“Do you know what the most popular book is? No, it’s not Harry Potter. But it does talk about spells. It’s the Bible, and it has been for centuries. In the past 50 years alone, the Bible has sold over 3.9 billion copies. And the second best-selling book? The Quran, at 800 million copies.
As Oxford Professor William MacAskill, author of the new book “What We Owe The Future”—a tome on effective altruism and “longtermism”—explains, excerpts from these millennia-old schools of thought influence politics around the world: “The Babylonian Talmud, for example, compiled over a millennium ago, states that ‘the embryo is considered to be mere water until the fortieth day’—and today Jews tend to have much more liberal attitudes towards stem cell research than Catholics, who object to this use of embryos because they believe life begins at conception. Similarly, centuries-old dietary restrictions are still widely followed, as evidenced by India’s unusually high rate of vegetarianism, a $20 billion kosher food market, and many Muslims’ abstinence from alcohol.”
The reason for this is simple: once rooted, value systems tend to persist for an extremely long time. And when it comes to factory farming, there’s reason to believe we may be at an inflection point.”
Read the rest on Forbes.
I agree that this is an important issue and it feels like the time is ticking down on our window of opportunity to address it. I can imagine some scenarios in which this value lock in can play out.
At some point, AGI programmers will reach the point where they have the opportunity to train AGI to recognize suffering vs happiness as a strategy to optimize it to do the most good. Will those programmers think to include non-human species? I could see a scenario where programmers with human-centric world views would only think to include datasets with pictures and videos of human happiness and suffering. But if the programmers value animal sentience as well, then they could include datasets of different types of animals as well!
Ideally the AGI could identify some happiness/suffering markers that could apply to most nonhuman and human animals (vocalizations, changes in movement patterns, or changes in body temperature), but if they can’t then we may need to segment out different classes of animals for individual analysis.
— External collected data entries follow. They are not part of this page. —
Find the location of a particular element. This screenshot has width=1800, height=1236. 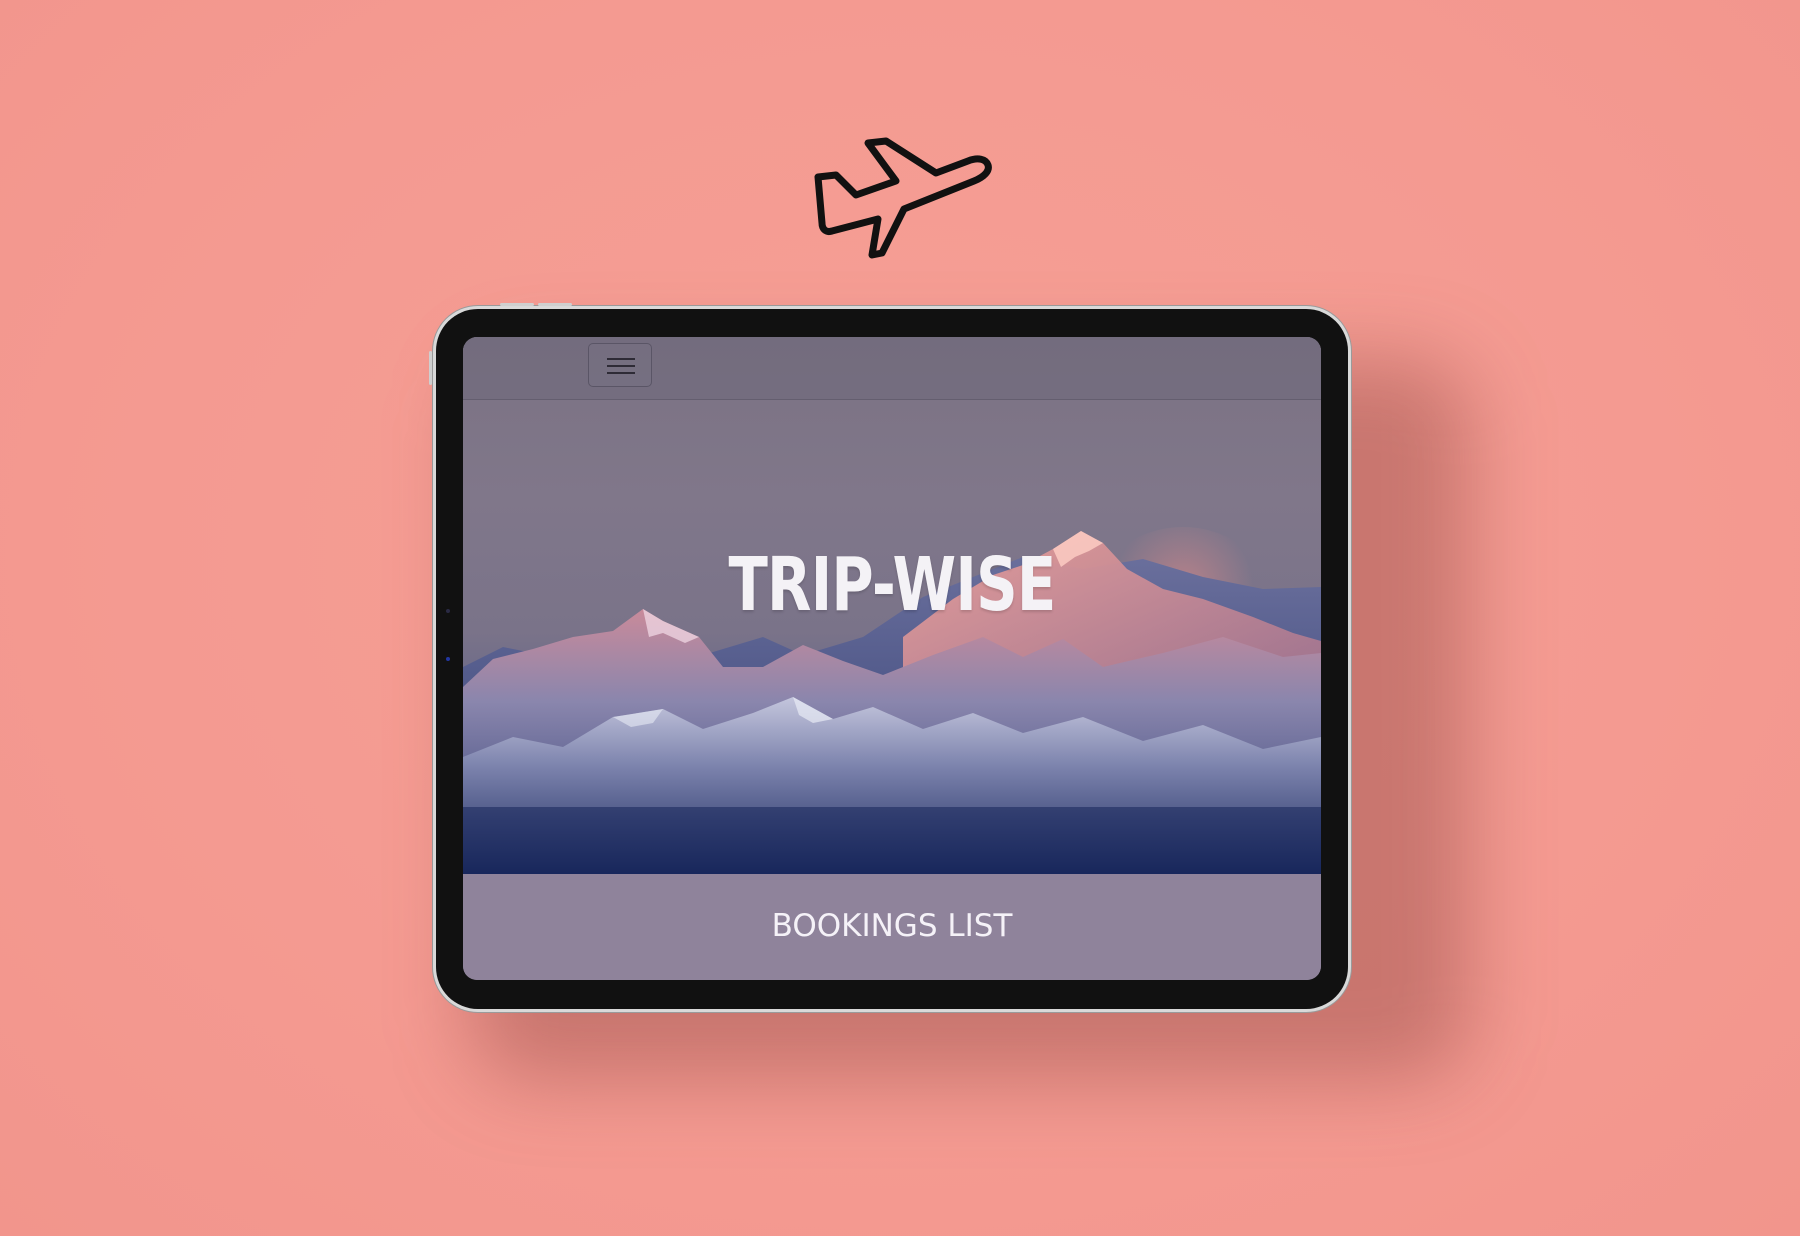

device-side-button is located at coordinates (430, 368).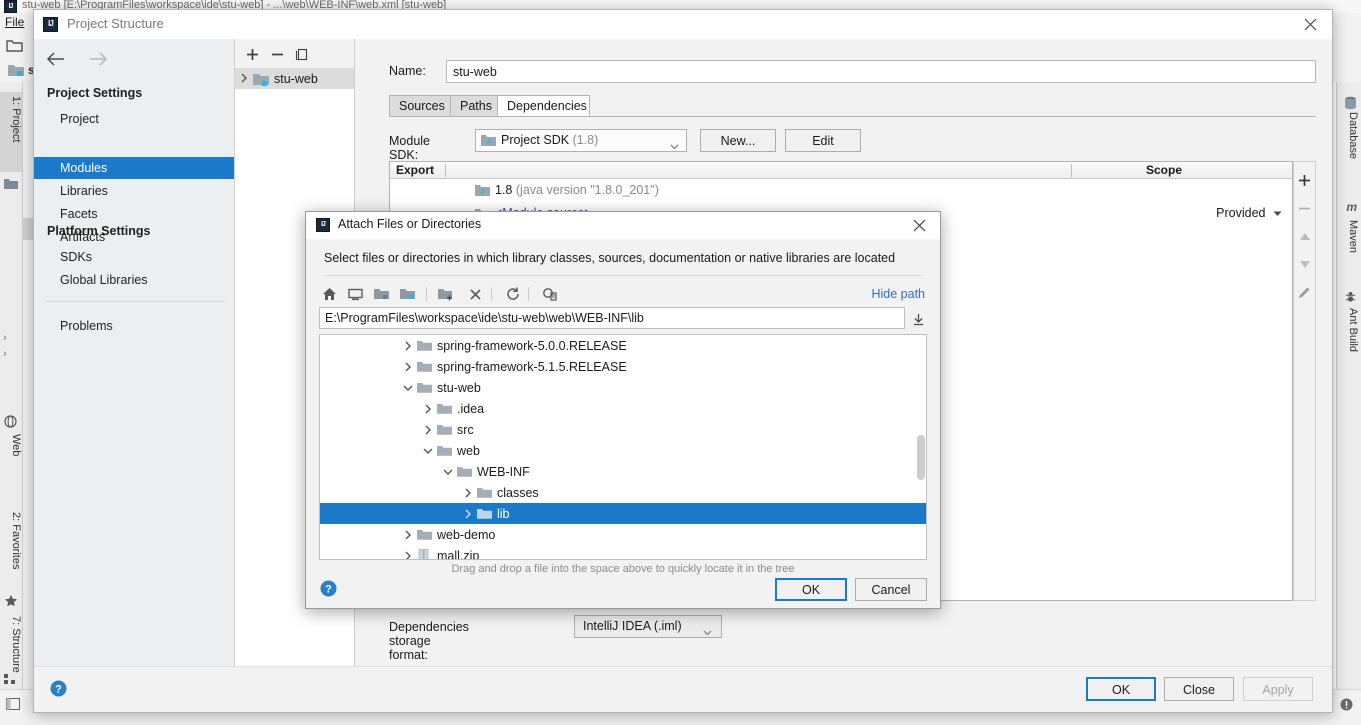 This screenshot has width=1361, height=725. What do you see at coordinates (841, 192) in the screenshot?
I see `table-row: 1.8 (java version "1.8.0_201")` at bounding box center [841, 192].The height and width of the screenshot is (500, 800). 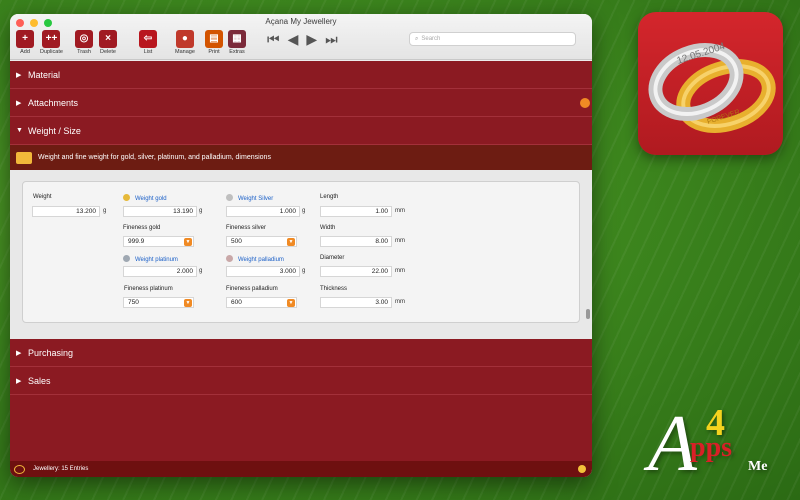 What do you see at coordinates (148, 289) in the screenshot?
I see `fineness-platinum-label: Fineness platinum` at bounding box center [148, 289].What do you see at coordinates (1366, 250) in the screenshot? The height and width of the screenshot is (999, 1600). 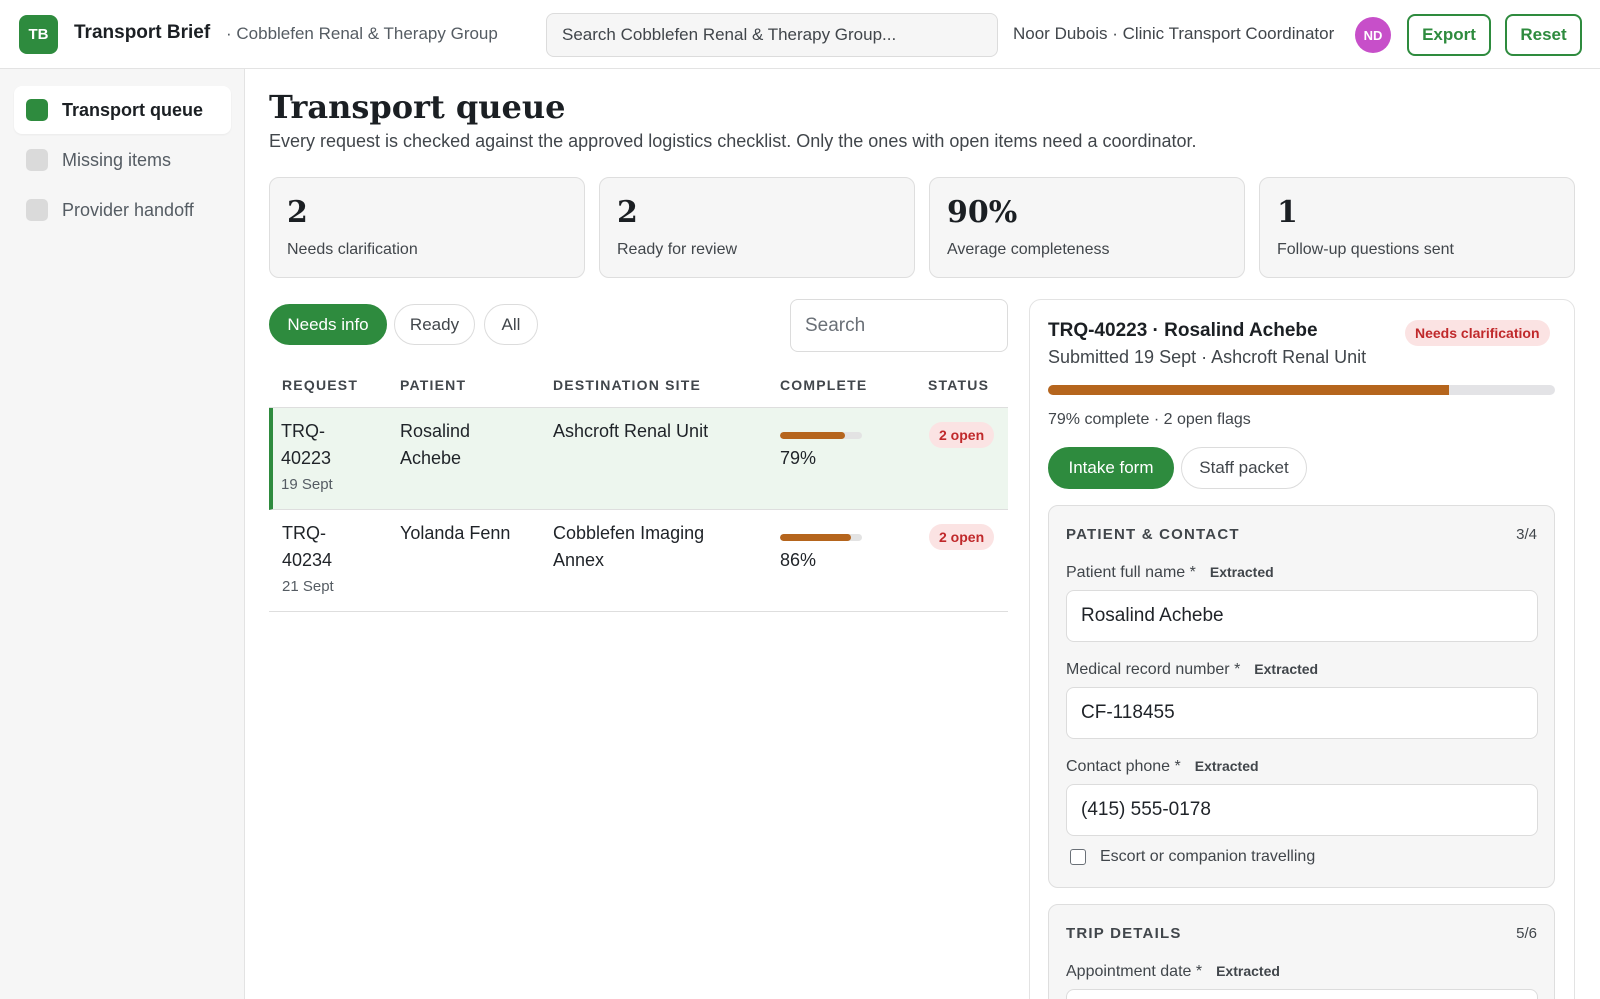 I see `stat-label: Follow-up questions sent` at bounding box center [1366, 250].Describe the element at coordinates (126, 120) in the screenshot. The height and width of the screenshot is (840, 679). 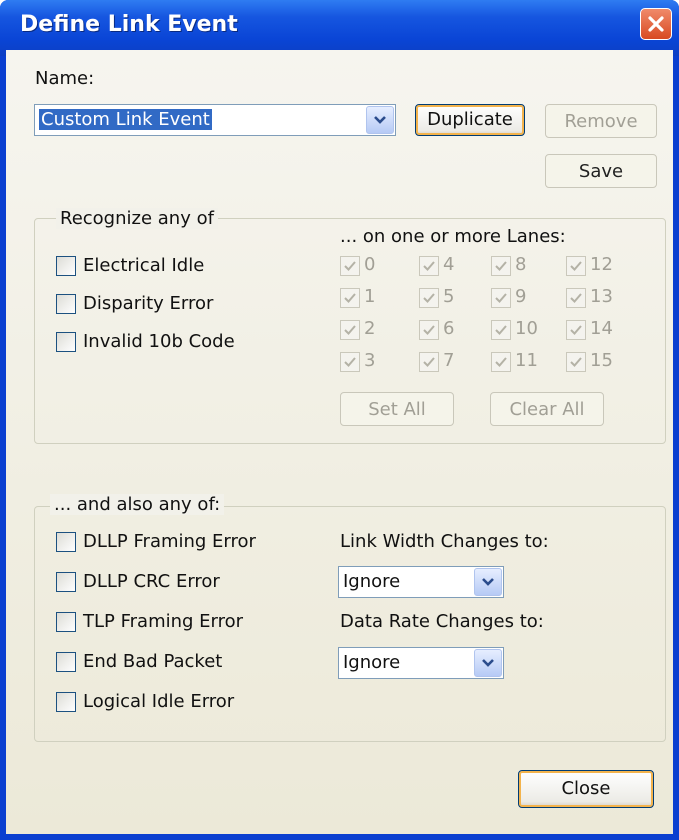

Like how would AGI reliably figure out when a fish is suffering?
And on top of all this, they would need to program the AGI to consider the animals based on moral weights, which we are woefully unclear on right now.
There is just so much we don’t know about how to quantify animal suffering and happiness which would be relevant in programming AGI. It would be great to be able to identify these factors so we can eventually get that research into the hands of the AGI programmers who become responsible for AI take-off. Of course, all this research could be for negligible impact if the key AGI programmers do not think animal welfare is an important enough issue to take on.
Are there any AI alignment researchers currently working on the issue of including animals in the development of AI safety and aligned goals?